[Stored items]
################
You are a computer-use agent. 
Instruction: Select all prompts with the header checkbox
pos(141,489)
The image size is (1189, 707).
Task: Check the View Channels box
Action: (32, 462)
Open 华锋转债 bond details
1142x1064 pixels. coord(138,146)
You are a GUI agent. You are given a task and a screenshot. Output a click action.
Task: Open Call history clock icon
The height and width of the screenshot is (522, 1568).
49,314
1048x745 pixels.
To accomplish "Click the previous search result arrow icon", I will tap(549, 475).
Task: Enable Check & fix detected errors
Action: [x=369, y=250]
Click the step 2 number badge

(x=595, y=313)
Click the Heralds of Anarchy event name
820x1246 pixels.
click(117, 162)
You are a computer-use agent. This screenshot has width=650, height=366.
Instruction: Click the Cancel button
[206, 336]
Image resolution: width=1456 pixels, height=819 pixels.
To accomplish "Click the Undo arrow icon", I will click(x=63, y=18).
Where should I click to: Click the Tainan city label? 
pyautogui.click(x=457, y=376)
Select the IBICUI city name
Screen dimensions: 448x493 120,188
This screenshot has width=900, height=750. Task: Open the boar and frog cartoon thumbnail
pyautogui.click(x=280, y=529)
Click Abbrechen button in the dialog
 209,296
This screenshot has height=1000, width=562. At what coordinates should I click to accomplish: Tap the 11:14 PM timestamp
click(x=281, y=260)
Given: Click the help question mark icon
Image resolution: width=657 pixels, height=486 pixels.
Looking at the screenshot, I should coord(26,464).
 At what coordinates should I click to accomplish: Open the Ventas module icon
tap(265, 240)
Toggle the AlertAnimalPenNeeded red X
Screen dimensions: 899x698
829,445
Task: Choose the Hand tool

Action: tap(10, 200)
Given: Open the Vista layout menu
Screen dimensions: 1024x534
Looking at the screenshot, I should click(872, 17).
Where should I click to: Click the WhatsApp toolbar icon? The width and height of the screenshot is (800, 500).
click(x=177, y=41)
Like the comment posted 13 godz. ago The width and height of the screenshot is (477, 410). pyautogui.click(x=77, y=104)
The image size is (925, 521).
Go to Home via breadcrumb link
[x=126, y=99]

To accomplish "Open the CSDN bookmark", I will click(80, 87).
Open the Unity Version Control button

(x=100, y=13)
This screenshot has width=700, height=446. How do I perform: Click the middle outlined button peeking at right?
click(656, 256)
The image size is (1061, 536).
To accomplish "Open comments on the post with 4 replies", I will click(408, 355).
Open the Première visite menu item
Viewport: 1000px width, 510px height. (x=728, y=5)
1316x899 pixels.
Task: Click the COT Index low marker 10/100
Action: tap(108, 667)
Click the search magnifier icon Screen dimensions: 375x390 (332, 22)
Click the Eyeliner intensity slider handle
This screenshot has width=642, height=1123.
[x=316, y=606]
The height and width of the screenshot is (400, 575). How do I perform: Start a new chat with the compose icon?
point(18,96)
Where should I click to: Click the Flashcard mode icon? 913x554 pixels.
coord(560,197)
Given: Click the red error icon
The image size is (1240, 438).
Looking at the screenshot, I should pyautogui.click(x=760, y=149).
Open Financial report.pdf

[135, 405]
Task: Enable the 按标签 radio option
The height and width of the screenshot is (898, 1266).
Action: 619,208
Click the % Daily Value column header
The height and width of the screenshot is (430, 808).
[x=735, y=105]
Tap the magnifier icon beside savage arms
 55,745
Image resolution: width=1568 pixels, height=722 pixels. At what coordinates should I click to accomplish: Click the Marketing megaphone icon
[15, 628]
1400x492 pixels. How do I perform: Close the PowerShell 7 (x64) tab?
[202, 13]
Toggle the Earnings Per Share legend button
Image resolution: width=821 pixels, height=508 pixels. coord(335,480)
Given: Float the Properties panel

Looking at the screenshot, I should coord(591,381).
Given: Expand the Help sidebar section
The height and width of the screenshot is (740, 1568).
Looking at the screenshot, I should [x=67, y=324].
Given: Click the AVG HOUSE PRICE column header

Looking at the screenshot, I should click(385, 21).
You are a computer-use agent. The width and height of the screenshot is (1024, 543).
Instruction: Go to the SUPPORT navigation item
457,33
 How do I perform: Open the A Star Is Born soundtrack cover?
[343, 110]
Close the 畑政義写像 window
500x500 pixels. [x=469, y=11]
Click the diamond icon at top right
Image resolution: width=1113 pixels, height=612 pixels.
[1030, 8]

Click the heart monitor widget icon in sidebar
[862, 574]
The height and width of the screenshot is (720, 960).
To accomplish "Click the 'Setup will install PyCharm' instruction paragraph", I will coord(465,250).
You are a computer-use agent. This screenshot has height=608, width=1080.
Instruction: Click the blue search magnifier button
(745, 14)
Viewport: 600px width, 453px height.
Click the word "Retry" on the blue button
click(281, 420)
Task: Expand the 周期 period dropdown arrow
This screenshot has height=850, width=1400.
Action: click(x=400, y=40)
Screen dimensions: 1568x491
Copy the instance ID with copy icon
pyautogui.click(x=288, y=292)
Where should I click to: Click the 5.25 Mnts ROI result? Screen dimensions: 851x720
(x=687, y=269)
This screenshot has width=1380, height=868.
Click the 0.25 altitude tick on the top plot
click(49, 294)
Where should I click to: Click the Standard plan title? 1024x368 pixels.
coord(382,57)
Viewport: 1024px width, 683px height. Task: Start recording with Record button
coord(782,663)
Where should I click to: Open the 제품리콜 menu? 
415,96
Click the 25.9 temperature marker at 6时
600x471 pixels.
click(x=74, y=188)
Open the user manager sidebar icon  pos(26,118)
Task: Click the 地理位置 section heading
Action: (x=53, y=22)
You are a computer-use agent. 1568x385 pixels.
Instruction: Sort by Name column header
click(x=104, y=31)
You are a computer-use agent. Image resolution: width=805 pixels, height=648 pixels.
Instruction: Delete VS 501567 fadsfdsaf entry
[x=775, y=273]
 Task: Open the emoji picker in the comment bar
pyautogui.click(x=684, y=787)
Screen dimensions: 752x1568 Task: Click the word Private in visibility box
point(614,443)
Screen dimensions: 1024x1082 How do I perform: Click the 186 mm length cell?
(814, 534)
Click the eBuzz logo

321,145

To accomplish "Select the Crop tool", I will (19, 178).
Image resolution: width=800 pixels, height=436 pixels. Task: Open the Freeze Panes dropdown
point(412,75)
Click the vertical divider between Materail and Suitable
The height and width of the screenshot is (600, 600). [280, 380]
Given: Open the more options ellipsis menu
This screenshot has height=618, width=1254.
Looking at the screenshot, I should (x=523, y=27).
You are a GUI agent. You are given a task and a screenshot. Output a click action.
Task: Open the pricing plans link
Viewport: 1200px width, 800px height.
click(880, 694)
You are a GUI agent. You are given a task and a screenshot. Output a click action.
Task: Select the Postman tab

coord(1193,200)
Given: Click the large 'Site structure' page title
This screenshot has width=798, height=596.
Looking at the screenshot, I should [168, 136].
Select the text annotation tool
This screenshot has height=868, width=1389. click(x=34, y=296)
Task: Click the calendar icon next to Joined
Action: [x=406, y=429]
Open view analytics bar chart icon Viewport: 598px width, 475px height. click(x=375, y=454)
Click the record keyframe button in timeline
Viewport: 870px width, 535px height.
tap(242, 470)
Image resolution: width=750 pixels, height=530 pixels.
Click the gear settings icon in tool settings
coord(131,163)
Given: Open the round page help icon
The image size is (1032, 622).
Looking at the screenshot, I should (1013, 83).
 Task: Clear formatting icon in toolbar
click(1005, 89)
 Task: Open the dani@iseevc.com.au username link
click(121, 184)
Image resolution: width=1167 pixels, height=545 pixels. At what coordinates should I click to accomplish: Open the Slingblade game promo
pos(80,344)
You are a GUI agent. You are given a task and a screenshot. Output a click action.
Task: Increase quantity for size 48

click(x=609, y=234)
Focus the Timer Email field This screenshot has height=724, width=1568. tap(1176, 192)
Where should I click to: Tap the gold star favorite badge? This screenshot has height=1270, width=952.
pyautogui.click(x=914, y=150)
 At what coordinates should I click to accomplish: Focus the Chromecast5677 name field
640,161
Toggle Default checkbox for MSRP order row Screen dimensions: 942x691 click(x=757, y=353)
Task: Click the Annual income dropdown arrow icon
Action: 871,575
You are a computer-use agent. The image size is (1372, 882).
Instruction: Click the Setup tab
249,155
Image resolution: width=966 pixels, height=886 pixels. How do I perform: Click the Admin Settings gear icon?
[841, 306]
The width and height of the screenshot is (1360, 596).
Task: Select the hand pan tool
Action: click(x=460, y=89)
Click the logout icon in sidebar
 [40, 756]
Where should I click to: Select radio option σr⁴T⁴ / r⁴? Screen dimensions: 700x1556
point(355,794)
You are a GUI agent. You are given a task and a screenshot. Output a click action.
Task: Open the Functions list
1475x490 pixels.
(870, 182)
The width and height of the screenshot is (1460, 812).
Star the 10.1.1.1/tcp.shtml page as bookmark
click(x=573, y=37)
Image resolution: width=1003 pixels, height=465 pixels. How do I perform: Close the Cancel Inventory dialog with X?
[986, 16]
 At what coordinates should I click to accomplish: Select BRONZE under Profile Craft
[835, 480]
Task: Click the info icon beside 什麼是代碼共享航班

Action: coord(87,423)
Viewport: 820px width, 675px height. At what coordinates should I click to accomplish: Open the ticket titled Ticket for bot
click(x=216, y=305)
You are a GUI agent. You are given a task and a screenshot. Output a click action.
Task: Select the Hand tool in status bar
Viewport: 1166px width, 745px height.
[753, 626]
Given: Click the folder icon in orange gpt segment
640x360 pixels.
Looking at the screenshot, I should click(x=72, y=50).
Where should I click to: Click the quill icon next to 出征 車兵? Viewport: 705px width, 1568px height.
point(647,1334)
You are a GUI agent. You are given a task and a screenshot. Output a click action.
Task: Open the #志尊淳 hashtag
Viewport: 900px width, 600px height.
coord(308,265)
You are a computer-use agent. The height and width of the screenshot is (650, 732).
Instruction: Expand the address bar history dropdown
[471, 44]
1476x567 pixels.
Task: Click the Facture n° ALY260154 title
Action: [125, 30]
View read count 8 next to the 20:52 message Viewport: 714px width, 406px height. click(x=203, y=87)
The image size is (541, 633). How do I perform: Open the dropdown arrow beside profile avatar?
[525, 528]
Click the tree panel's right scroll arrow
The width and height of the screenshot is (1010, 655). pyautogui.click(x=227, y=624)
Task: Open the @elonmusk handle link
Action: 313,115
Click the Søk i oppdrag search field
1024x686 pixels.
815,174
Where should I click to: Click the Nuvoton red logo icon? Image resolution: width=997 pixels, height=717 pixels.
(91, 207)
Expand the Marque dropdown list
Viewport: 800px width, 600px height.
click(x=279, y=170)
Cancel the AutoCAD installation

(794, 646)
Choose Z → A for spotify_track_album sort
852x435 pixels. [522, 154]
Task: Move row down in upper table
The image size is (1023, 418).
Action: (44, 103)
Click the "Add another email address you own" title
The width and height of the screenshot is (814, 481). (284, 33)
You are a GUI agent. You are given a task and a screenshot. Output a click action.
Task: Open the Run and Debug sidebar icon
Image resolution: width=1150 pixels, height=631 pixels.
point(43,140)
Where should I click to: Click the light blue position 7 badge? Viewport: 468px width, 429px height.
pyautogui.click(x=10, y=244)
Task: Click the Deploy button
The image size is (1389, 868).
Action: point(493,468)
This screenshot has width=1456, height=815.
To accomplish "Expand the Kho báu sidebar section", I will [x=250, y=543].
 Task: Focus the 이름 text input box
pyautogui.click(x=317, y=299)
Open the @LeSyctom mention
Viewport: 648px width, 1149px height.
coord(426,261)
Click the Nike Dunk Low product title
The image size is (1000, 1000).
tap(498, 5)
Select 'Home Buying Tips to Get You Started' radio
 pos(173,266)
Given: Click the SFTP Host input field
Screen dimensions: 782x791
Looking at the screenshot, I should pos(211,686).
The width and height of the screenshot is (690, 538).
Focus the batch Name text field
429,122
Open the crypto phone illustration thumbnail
################
WHAT YOU ARE ASKED TO DO - Give back, word for word, only the lines above from the line holding "Screen dimensions: 1024x1082" to the line holding "Image resolution: width=750", both included.

SOLUTION TO THIS PROBLEM -
Screen dimensions: 1024x1082 How do I perform: Click the 186 mm length cell?
(814, 534)
Click the eBuzz logo

321,145

To accomplish "Select the Crop tool", I will (19, 178).
Image resolution: width=800 pixels, height=436 pixels. Task: Open the Freeze Panes dropdown
point(412,75)
Click the vertical divider between Materail and Suitable
The height and width of the screenshot is (600, 600). [280, 380]
Given: Open the more options ellipsis menu
This screenshot has height=618, width=1254.
Looking at the screenshot, I should (x=523, y=27).
You are a GUI agent. You are given a task and a screenshot. Output a click action.
Task: Open the pricing plans link
Viewport: 1200px width, 800px height.
click(880, 694)
You are a GUI agent. You are given a task and a screenshot. Output a click action.
Task: Select the Postman tab

coord(1193,200)
Given: Click the large 'Site structure' page title
This screenshot has width=798, height=596.
Looking at the screenshot, I should [168, 136].
Select the text annotation tool
This screenshot has height=868, width=1389. click(x=34, y=296)
Task: Click the calendar icon next to Joined
Action: [x=406, y=429]
Open view analytics bar chart icon Viewport: 598px width, 475px height. click(x=375, y=454)
Click the record keyframe button in timeline
Viewport: 870px width, 535px height.
tap(242, 470)
Image resolution: width=750 pixels, height=530 pixels.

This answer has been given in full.